GST officers across India — CGST and SGST alike — continue to demand bribes from taxpayers even as the government promises a faceless, corruption-free administration. The gap between the policy promise and the ground reality has never been wider.

Corruption and Bribery in GST — Unveiling the Shadows

Every year, the Finance Ministry speaks of technology-driven, faceless assessments designed to eliminate the interface between taxpayer and officer. Every year, thousands of businesses — small traders, startups, manufacturers, exporters — quietly pay thousands of rupees to GST officers just to be left alone. Not because they have done anything wrong. But because in the world of field-level GST enforcement, peace costs money.

This is not a fringe issue confined to a rogue officer in one district. It is a systemic, pan-India problem spanning both Central GST (CGST) and State GST (SGST) departments. The officers change, the states change, the amounts change — but the arithmetic of extortion remains depressingly constant.

TaxRoutine has documented publicly reported cases from Tamil Nadu to Uttar Pradesh to Chhattisgarh. We have also received first-hand accounts from tax practitioners in Chennai that paint a picture of corruption that has evolved — and in some ways worsened — in the GST era.

4
Documented cases
reported here
₹5Cr
Bribe demanded in a
single Ghaziabad case
2–5%
Standard bribe rate
on GST refunds (Chennai)
17
Properties found linked to
one UP CGST superintendent

The Cases on Record

These are cases that were caught. Documented. Prosecuted or investigated. For each one that surfaces, practitioners who work the ground will tell you there are dozens that never do — where the businessman paid up, kept quiet, and moved on.

CASE 01 ₹15,000 for a GST Registration — Superintendent and Inspector Both Arrested 08 April 2026
📍 Ranipet, Tamil Nadu ₹15,000 demanded CBI trap Both arrested

A Superintendent of GST, Ranipet Range, demanded ₹30,000 from a complainant to facilitate the clearance of GST registration — one of the most basic, rights-based services the department is obligated to provide. After negotiation, the bribe was fixed at ₹15,000.

The CBI laid a trap on 07 April 2026. As the trap proceeded, the role of the Inspector, GST Ranipet Range, also surfaced. In a detail that says more about the moral calibre of these officers than any verdict can: the Inspector concealed the trap money in a toilet commode and attempted to flush it upon seeing the CBI team. The amount was subsequently recovered from the toilet. Both were arrested.

A business owner had to approach the CBI — India’s premier anti-corruption agency — simply to get a GST registration processed.

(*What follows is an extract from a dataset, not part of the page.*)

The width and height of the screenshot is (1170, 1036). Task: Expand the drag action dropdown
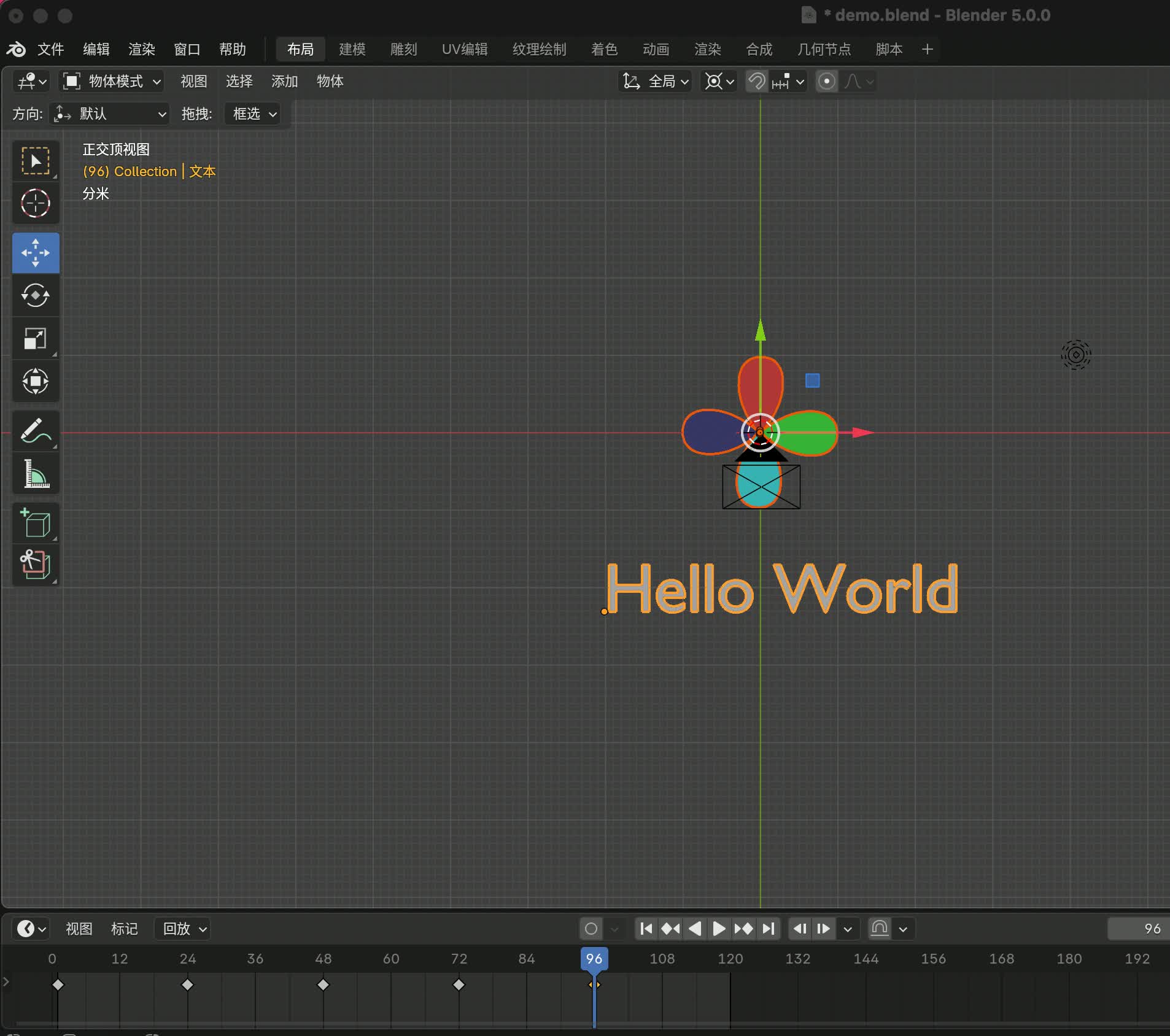[x=254, y=114]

That is the state of first-mile tax administration in India today.

CASE 02 Five DGGI Officers Demand ₹5 Crore — Pay ₹2.35 Crore Before Filing Complaint 22 January 2024
📍 Ghaziabad / Gurugram ₹5 Cr demanded; ₹2.35 Cr paid Prevention of Corruption Act FIR FIR registered after court order

Arun Kumar Som, director of SKS Electricals, Ghaziabad, had his office raided by a DGGI team on 5 July 2022. A company director was arrested without a warrant. What followed was a textbook extortion campaign: ₹5 crore demanded to “settle” the matter, with the explicit assurance that the money “will be distributed among the top officials.”

Fearing arrest and “social disgrace,” Som paid ₹50 lakh at Bengali Market, Delhi. Then ₹1 crore outside the DGGI Gurugram office. Then ₹75 lakh at NSC Club, Pragati Maidan. In January 2023, a new officer called — introducing himself as the replacement investigating officer — and demanded an additional ₹50 lakh. Som paid ₹10 lakh more, bringing his total to approximately ₹2.35 crore.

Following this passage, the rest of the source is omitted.